1//
Ba'dah maghrib menjelang isyak,
Kereta berhenti di Stasiun. Di ujung peron seorang gadis berbaju biru dengan kerudung abu nampak gelisah menunggu seorang pemuda tanpa wujud tanpa raut.
Berulang kali ia sapu kacamatanya dengan katun agar pandang tak terhalang apapun, pemuda tak kunjung tampak.
Dalam benaknya tertanam rindu yang saban subuh disiram harap yang meluap-luap.

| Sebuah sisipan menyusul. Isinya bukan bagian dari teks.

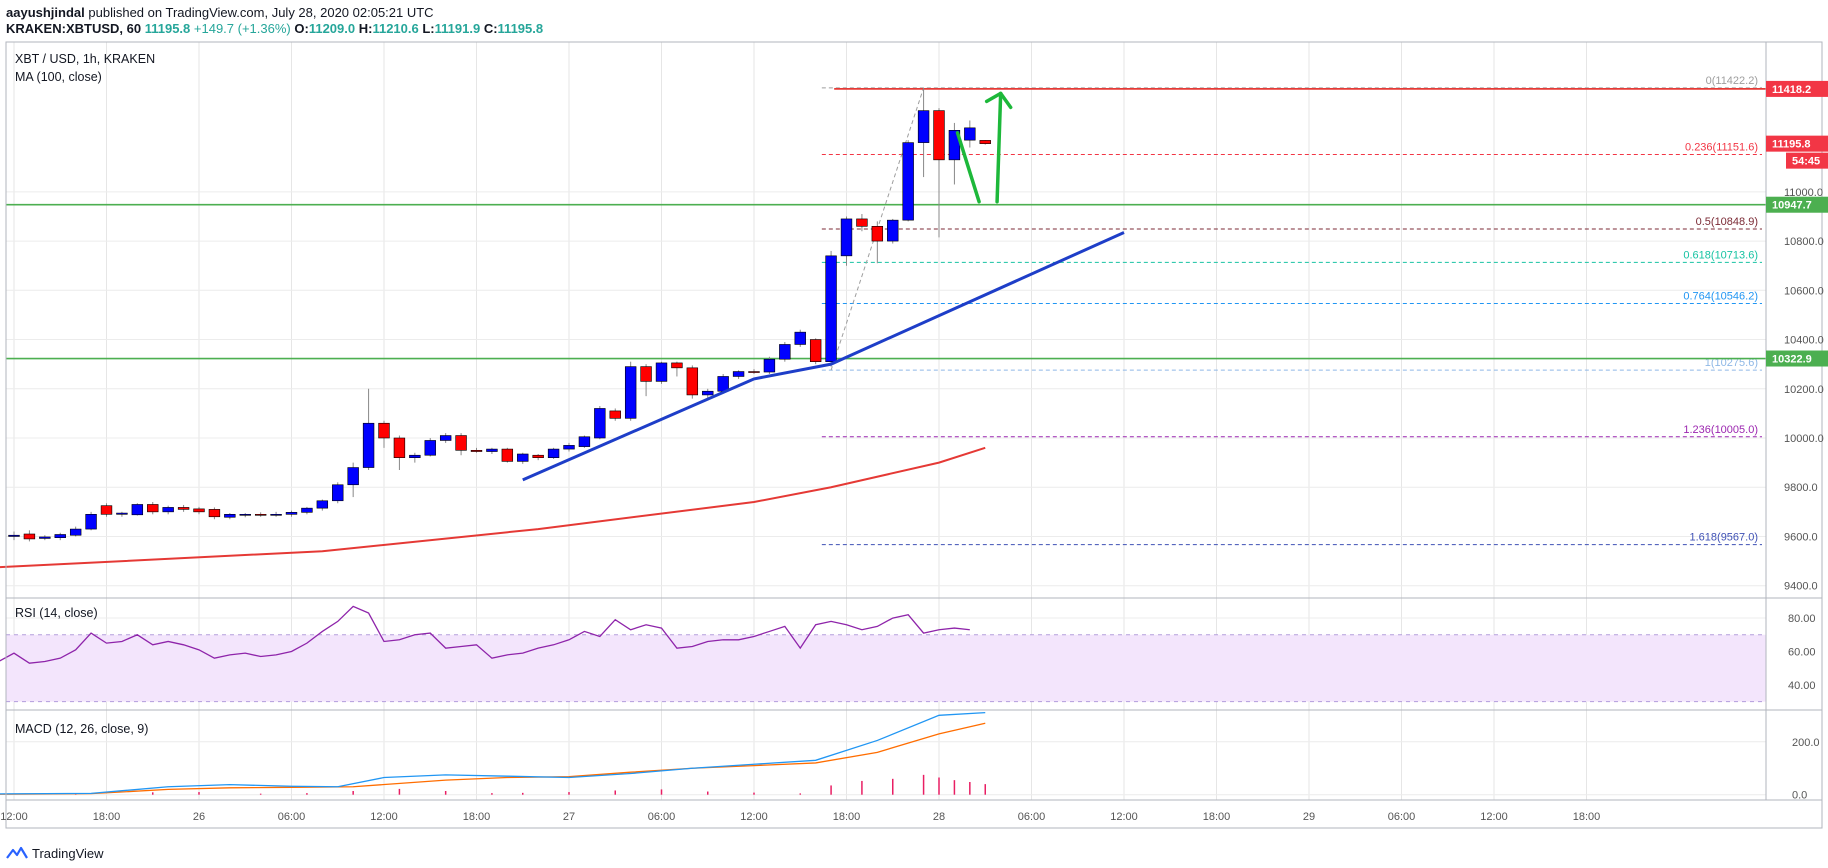 Image resolution: width=1828 pixels, height=868 pixels. Describe the element at coordinates (82, 729) in the screenshot. I see `macd-title: MACD (12, 26, close, 9)` at that location.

Bunga merekah merah jambu, wanginya membius sungguh.
Jangan dulu dipetik, biar kupu-kupu hinggap tepat pada sukmaku.
2//
Fajar mengambang sejengkal di atas kepala, selepas Dhuha.

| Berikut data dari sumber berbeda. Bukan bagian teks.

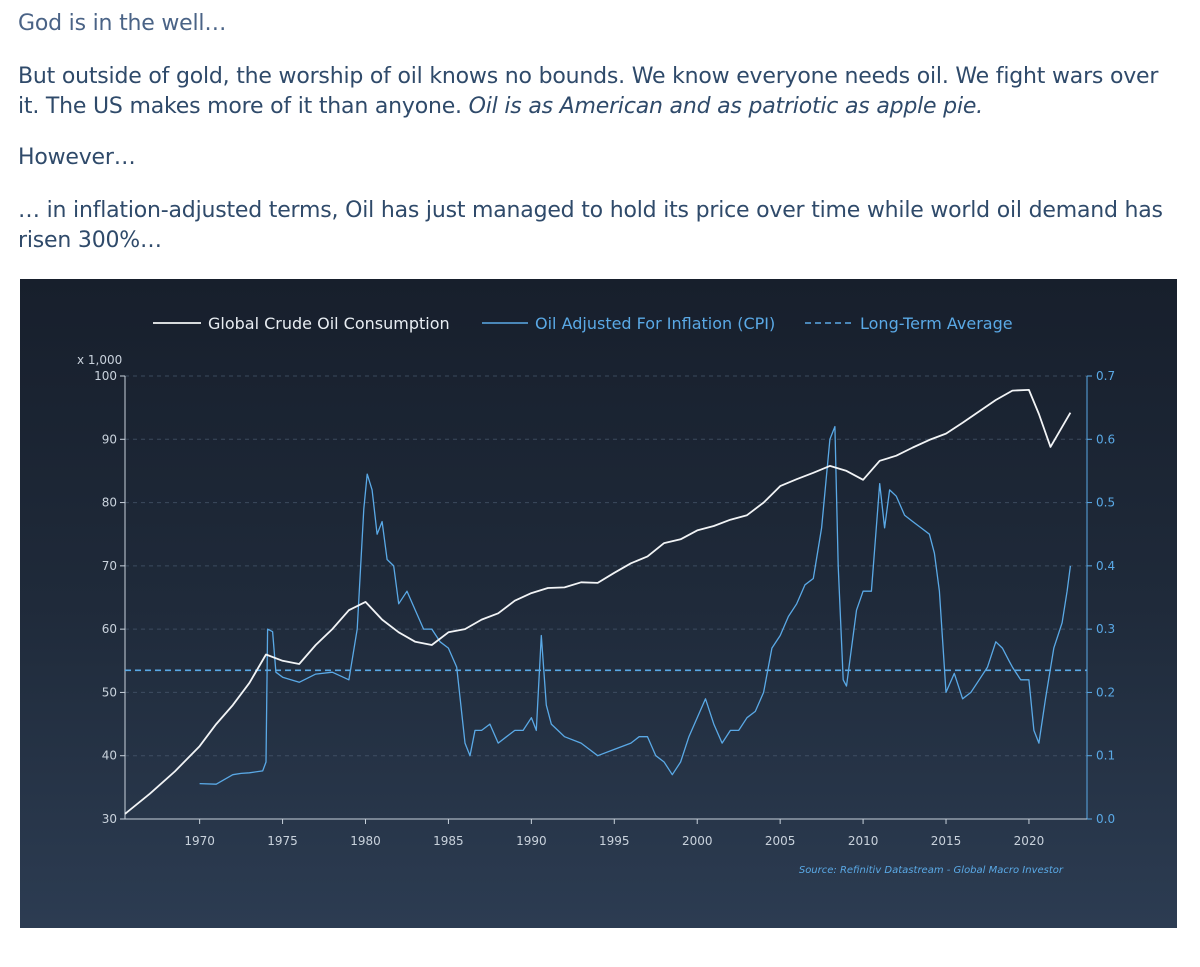 The width and height of the screenshot is (1200, 967). Describe the element at coordinates (1106, 376) in the screenshot. I see `right-tick-label: 0.7` at that location.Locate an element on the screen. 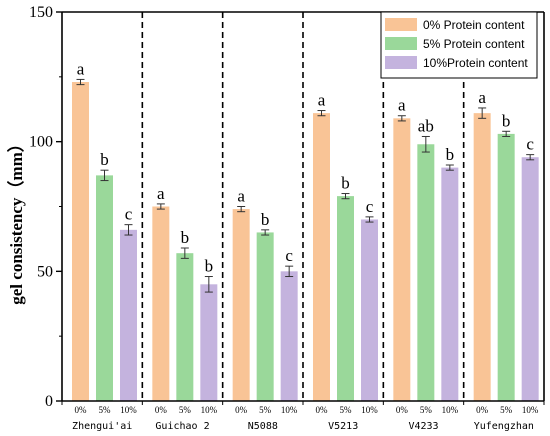 The width and height of the screenshot is (550, 436). y-tick-label: 100 is located at coordinates (41, 142).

Seorang pemuda dengan kemeja hijau tergulung setengah lengan, menaiki gerbong kereta dengan senyum yang ia alamatkan pada angan.

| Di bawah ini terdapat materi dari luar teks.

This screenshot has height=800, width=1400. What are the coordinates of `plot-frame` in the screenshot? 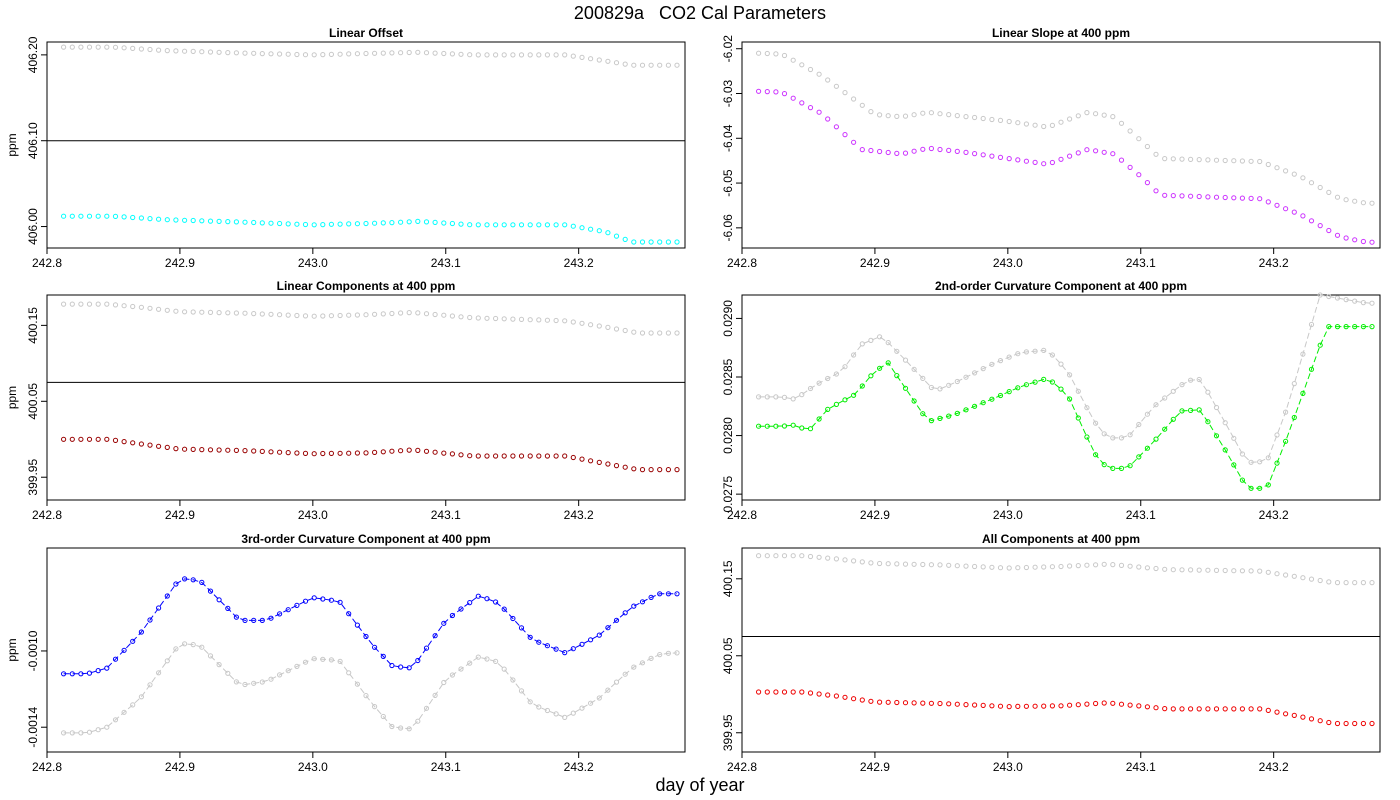 It's located at (366, 145).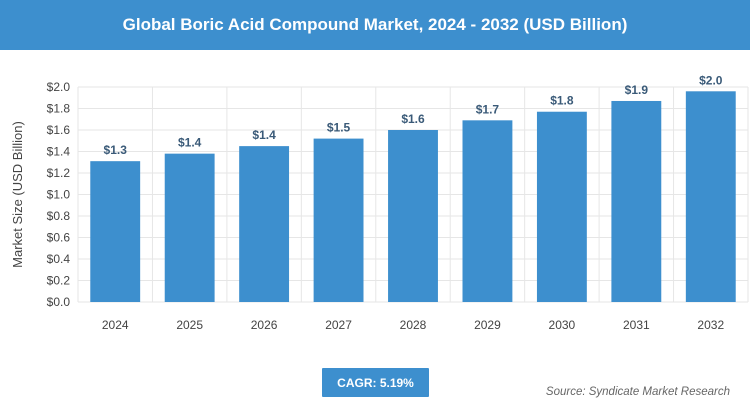 This screenshot has height=417, width=750. What do you see at coordinates (59, 259) in the screenshot?
I see `y-tick-label: $0.4` at bounding box center [59, 259].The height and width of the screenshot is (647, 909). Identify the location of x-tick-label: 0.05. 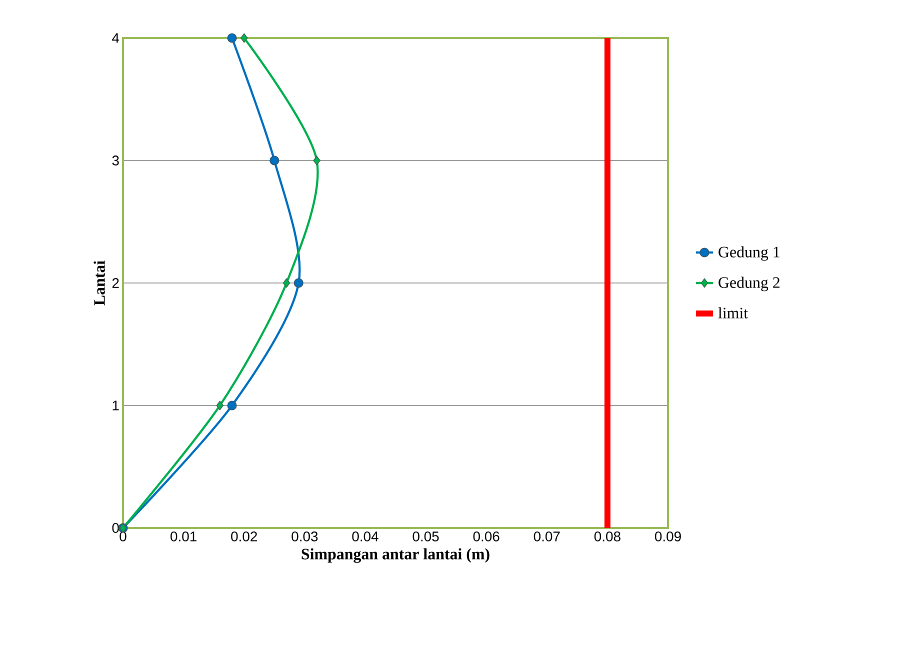
(426, 537).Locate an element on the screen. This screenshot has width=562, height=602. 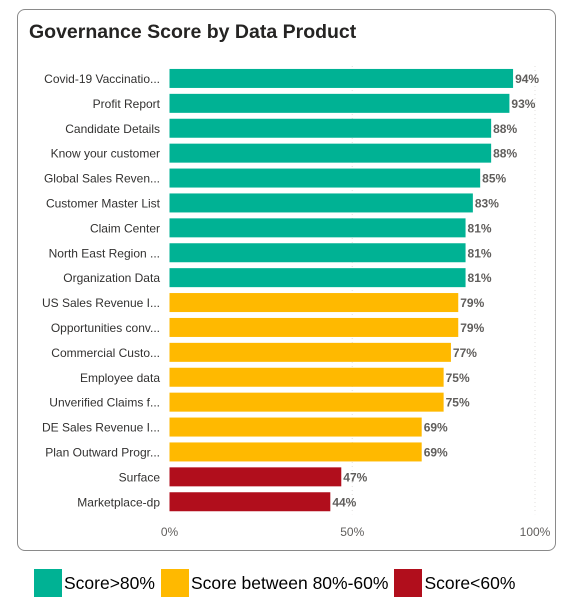
legend-item: Score>80% is located at coordinates (94, 583).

Kupu-kupu yang ia besarkan dalam doanya telah sampai duluan, menyesap rindu pada wangi kalbu.
Tepat di samping jendela kereta ia duduk, setiap yang tertangkap mata terbias menjelma kata. Mencoba melipat jarak lewat gerimis yang turun menambah sedikit khawatir. "Aku tanpa wujud, tanpa raut, hanya sebutir doa yang tak pernah surut".
3//
Dengung kereta melengking panjang,
Sang gadis bangkit dari lamunan, sosok yang ditunggu nampak dari kejauhan.
Senyum manis terkembang, dibenahinya letak kacamata dengan pipi sedikit merona.
Pemuda gusar mencari sosok yang ia tanam pada lamunan. Namun tak lama kemudian terdengar namanya disuarakan.
Tepat berjarak satu langkah, dua insan saling berhadapan.
Saling berjabat rindu dengan senyum yang sedikit menggantung, disodorkannya isi kepala pada peluk yang teramat sejuk.
Kupu-kupu terbang dimana-mana, muncul dari sukma tanpa raga.
Ia membaur, menyatu, melebur.
Doa telah ditunaikan, ayat-ayat rindu ditasbihkan.
Mereka sepakat untuk tidak mengakhiri salam.